── Source information

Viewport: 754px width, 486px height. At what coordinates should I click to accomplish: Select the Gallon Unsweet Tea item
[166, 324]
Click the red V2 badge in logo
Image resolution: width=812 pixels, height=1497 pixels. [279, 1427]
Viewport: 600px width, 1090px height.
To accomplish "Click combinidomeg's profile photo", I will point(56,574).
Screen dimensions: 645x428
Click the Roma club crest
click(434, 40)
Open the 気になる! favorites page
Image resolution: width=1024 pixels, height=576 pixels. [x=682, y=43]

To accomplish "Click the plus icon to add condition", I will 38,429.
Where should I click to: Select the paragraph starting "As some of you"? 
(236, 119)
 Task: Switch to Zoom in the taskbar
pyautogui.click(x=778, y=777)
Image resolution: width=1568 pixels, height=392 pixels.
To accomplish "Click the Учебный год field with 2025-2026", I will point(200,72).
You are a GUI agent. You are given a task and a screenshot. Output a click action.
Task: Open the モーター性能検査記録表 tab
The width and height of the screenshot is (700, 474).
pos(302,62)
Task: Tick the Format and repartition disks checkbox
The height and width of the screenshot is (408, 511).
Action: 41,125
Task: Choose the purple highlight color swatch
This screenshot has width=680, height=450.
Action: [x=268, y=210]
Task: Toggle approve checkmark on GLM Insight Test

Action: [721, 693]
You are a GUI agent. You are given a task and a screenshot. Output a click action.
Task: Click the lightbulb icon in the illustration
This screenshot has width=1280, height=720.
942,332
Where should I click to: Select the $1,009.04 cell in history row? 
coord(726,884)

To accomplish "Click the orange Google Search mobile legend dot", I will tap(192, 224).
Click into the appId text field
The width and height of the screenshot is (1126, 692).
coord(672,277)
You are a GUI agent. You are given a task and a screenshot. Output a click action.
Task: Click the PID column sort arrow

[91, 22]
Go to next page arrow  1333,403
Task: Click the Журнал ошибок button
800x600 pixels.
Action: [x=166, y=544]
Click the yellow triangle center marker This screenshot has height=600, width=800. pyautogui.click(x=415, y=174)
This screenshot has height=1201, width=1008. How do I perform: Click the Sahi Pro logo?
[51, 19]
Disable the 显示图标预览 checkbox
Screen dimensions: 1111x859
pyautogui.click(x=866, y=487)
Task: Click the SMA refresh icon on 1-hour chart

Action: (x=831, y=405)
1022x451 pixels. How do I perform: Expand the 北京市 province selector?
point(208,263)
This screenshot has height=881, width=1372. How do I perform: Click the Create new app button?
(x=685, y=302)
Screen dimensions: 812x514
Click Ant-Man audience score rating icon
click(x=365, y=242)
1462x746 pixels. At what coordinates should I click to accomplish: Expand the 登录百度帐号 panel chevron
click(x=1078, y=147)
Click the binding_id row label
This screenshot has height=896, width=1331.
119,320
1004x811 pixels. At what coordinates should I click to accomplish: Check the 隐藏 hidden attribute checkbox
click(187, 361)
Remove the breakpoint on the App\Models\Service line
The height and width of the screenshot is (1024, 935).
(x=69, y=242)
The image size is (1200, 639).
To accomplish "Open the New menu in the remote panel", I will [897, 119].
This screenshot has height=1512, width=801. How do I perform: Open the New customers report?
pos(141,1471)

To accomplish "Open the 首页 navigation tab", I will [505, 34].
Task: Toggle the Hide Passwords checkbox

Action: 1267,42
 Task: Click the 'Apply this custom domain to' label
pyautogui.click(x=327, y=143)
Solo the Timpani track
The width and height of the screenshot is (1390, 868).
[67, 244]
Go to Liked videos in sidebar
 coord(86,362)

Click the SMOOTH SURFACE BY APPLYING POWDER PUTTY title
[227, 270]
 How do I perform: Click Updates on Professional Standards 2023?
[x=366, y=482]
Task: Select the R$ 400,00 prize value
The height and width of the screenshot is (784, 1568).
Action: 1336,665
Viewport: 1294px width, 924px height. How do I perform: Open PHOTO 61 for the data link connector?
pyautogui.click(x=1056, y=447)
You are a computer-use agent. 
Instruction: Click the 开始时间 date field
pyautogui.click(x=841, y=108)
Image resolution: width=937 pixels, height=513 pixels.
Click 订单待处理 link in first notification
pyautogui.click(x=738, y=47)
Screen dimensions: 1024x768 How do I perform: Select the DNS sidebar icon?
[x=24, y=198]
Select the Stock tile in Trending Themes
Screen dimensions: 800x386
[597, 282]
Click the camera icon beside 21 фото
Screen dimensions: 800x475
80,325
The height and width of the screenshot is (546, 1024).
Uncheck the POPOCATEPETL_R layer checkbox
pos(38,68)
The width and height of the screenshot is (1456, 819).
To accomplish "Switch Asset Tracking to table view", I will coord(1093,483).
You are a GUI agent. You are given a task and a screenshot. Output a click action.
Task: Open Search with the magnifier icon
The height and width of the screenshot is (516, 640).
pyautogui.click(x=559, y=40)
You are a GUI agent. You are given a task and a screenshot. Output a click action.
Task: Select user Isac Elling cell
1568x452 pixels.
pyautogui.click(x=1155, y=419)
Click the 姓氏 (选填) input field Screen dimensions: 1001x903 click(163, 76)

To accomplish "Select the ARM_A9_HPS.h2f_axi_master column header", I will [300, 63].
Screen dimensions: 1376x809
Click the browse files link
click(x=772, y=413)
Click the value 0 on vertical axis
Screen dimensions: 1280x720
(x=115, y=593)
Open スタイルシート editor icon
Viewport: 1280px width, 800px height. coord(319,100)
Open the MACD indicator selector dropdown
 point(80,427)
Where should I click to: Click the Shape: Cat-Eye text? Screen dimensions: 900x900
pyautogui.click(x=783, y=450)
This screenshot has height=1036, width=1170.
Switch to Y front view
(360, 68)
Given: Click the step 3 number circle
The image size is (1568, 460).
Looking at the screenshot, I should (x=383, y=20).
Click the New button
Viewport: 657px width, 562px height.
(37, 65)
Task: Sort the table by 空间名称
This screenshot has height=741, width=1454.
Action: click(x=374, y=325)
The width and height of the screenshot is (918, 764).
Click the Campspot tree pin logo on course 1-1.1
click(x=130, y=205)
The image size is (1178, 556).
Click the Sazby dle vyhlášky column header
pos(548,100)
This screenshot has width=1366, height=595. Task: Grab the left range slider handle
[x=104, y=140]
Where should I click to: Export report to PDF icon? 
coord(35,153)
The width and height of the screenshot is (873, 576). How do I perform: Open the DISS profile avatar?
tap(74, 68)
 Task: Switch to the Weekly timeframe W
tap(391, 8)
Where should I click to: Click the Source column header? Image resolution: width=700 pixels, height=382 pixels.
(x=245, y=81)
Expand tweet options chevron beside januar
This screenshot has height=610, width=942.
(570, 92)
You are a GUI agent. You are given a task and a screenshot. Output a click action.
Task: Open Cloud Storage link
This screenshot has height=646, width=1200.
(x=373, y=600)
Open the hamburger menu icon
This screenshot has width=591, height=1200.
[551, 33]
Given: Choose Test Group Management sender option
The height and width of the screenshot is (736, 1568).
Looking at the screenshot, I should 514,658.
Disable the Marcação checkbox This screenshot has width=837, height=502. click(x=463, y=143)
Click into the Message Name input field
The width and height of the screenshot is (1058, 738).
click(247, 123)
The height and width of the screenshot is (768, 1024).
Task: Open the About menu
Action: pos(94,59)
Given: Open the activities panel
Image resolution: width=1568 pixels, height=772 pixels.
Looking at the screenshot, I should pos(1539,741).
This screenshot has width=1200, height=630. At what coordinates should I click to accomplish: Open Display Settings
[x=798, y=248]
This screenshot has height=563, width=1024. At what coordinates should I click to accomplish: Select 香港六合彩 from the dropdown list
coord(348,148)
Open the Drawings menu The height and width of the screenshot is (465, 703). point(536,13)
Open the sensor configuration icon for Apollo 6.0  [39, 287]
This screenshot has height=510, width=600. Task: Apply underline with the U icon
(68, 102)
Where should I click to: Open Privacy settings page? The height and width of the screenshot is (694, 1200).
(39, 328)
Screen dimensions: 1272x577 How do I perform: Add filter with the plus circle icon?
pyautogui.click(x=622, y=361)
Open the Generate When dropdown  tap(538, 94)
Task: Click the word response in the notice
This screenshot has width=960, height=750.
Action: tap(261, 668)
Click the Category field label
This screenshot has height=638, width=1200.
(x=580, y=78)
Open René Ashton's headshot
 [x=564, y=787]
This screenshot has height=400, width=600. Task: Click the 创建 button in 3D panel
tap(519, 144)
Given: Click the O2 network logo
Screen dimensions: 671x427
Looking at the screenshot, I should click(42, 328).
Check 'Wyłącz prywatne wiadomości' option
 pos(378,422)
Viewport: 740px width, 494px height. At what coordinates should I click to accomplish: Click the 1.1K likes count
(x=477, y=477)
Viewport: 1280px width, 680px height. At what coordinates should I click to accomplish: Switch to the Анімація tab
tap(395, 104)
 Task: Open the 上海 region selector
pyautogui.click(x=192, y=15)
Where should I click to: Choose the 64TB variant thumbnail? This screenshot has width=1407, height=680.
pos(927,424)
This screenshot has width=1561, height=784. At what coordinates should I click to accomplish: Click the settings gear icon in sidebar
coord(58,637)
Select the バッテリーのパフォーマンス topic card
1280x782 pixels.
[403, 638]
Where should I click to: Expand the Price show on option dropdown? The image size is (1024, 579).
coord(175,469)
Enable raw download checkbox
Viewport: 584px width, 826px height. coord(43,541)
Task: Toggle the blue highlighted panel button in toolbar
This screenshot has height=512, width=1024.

────

Exercise: When a line of the records includes "Search", that line belongs in the answer.

Answer space:
To accomplish "Click the orange Google Search mobile legend dot", I will tap(192, 224).
Task: Open Search with the magnifier icon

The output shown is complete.